Against the Current, No. 156, January/February 2012

Michael Löwy

Who Killed Che?
How the CIA got away with murder
By Michael Ratner and Michael Steven Smith
New York: Or Books, 2011, 200 pages, $16 paperback.

IN COMPELLING DETAIL, two leading civil rights attorneys — both leaders of the Center for Constitutional Rights (New York) — recount the extraordinary life and deliberate killing of the world’s most popular revolutionary, Ernesto Che Guevara. Using internal U.S. governmental documentation, only recently released, the authors use their forensic skills to analyze the evidence of the CIA’s involvement in the execution of a war prisoner captured alive.

After a brief summary of Guevara’s life and struggles, they examine the U.S. documents that bear witness to CIA involvement in the tracking down of the Cuban/Argentinian fighter.

Foreign Minister Aleksey Kosygin went to Havana at the end of June 1967, and, in his meeting with Castro,  complained that the guerrilla in Bolivia was “playing into the hands of imperialism.” In his answer, the Cuban leader “accused the USSR of having turned its back upon its own revolutionary tradition and of having moved to a point where it would refuse to support any revolutionary movement unless the actions of the latter contributed to the achievement of Soviet objectives, as contrasted to international Communist objectives.” It could almost be a Trotskyst critique of Stalinism…

The central argument of the book is that “it is commonly believed that the Bolivian military dictatorship had Che Guevara killed. Documents which have been recently been obtained from the U.S. government lead to a different conclusion: that the U.S. government, particularly its Central Intelligence Agency, had Che murdered, having secured the participation of its Bolivian client state.” (25)

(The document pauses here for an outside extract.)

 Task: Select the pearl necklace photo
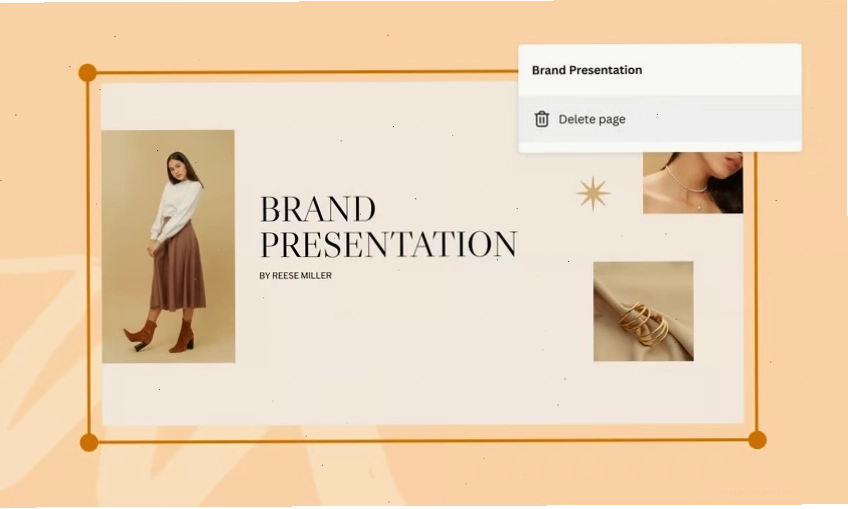693,183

In fact, the argument leads to a more cautious conclusion: General Obando, Chief of Staff of the Bolivan Army, may have ordered Che murdered, “but it is unlikely he did so without instructions from, or an agreement with US officials.”

Most of the internal CIA or government papers document the U.S. involvement in the Bolivian military dictatorship — 20 of the 23 top Bolivian military brass running the country in 1967 having been trained at the sinister US-sponsored “School of the Americas” — and in hunting down the guerrilla fighters.

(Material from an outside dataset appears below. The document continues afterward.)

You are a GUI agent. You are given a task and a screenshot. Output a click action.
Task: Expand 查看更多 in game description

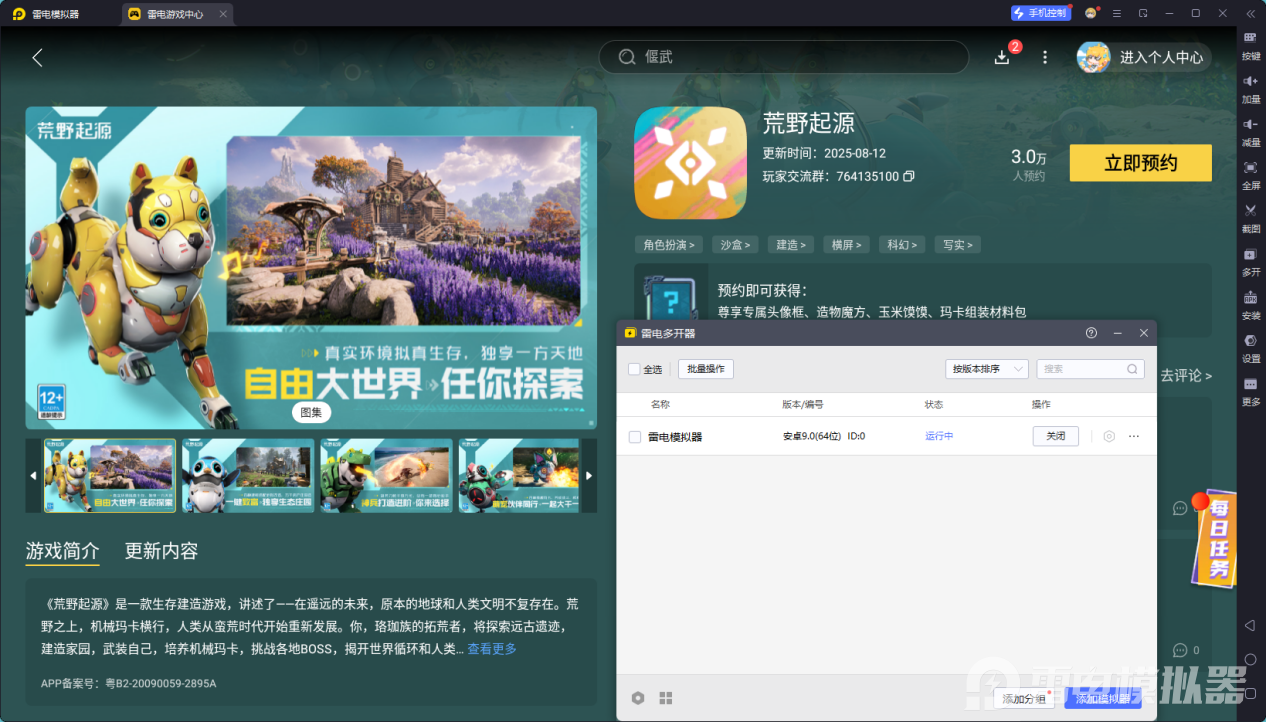click(492, 649)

In a memorandum to President Johnson from October 11, 1967, his Special Assistant for National Security Affairs, Walt Whitman Rostow boasts, only two days after Che Guevara’s murder: “It was the Bolivian 2nd Ranger battalion, trained by our Green Berets from June-September of this year, that cornered him and got him.” (68)

However, the truth of the matter is that U.S. documents provide only indirect evidence on the issue of “Who killed Che?” As the authors acknowledge, paradoxically, the most damaging evidence for the CIA role in the crime is an interview of Gustavo Villoldo, a Cuban counter-revolutionary who was head of the CIA mission in Bolivia, with Mexican journalist and politician Jorge Castañeda in November 25, 1995.

According to Castañeda — who has little sympathy for Che’s revolutionary ideas, but who wrote a well-documented biography — Villoldo told him that he met President Barrientos, the head of the military regime, around July 1967, and insisted with him that if Guevara was captured he should be executed.

Barrientos replied, “If he is alive, he will be summarily judged and condemned to death. You have my word as the President of the Republic.” (28) The brazen confessions of the CIA agent bring us nearer to the truth than the “secret” memoranda of the various U.S. governmental agencies.

One of the most interesting — although not directly related to the main issue of the book — is a CIA intelligence information cable from October 17, 1967, a few days after Che’s murder, that recounts the history of the discussions between Fidel Castro and the Soviet leadership on Che Guevara and Bolivia.

In any case, this valuable book not only documents Washington’s involvement in the assassination of Che Guevara, but also the fear, anxiety and outrage of the U.S. imperialist authorities towards this dangerous “romantic revolutionary” (Rostow’s term).

Concluding their work, the authors suggest a measure of historical justice when they quote Evo Morales, the first indigenous president of Bolivia: “I like Che because he fought for equality, for justice. He did not just care for ordinary people; he made their struggle his own.”